▸ Your task
Only certain lines below are wanted: those starting at the line containing "Click the check icon next to WorkFlow" and ending at the line containing "Screen dimensions: 322x234", both included, each retyped exactly.

(Material shown Opens)

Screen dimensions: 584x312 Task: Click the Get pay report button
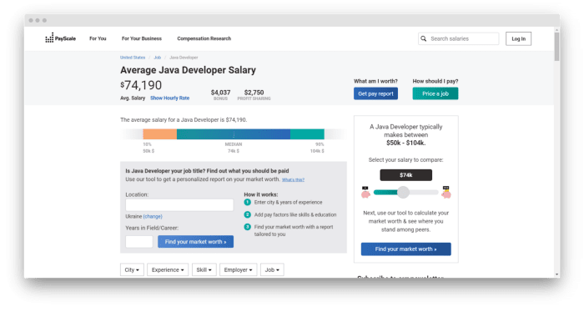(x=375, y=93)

(Material shown Closes)
(Material shown Opens)

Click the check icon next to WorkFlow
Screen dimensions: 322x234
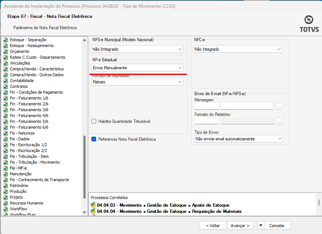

(Material shown Closes)
(Material shown Opens)

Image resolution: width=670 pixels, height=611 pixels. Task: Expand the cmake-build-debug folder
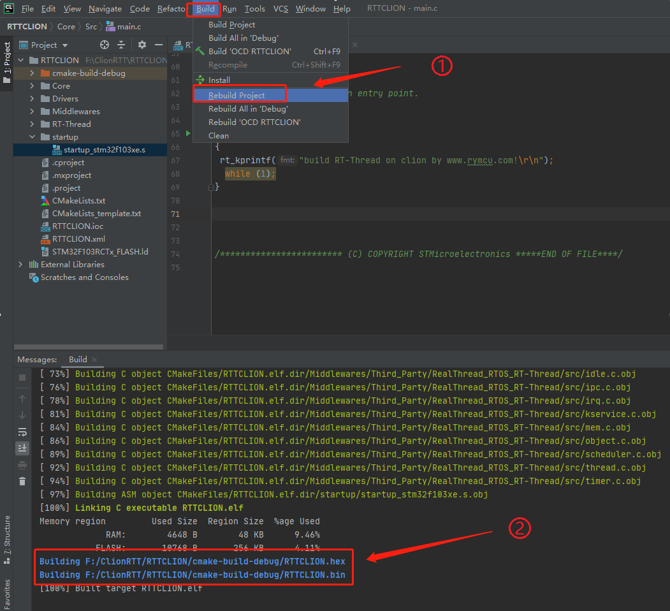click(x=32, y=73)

(Material shown Closes)

▸ Answer to the problem
Click the check icon next to WorkFlow
Screen dimensions: 322x234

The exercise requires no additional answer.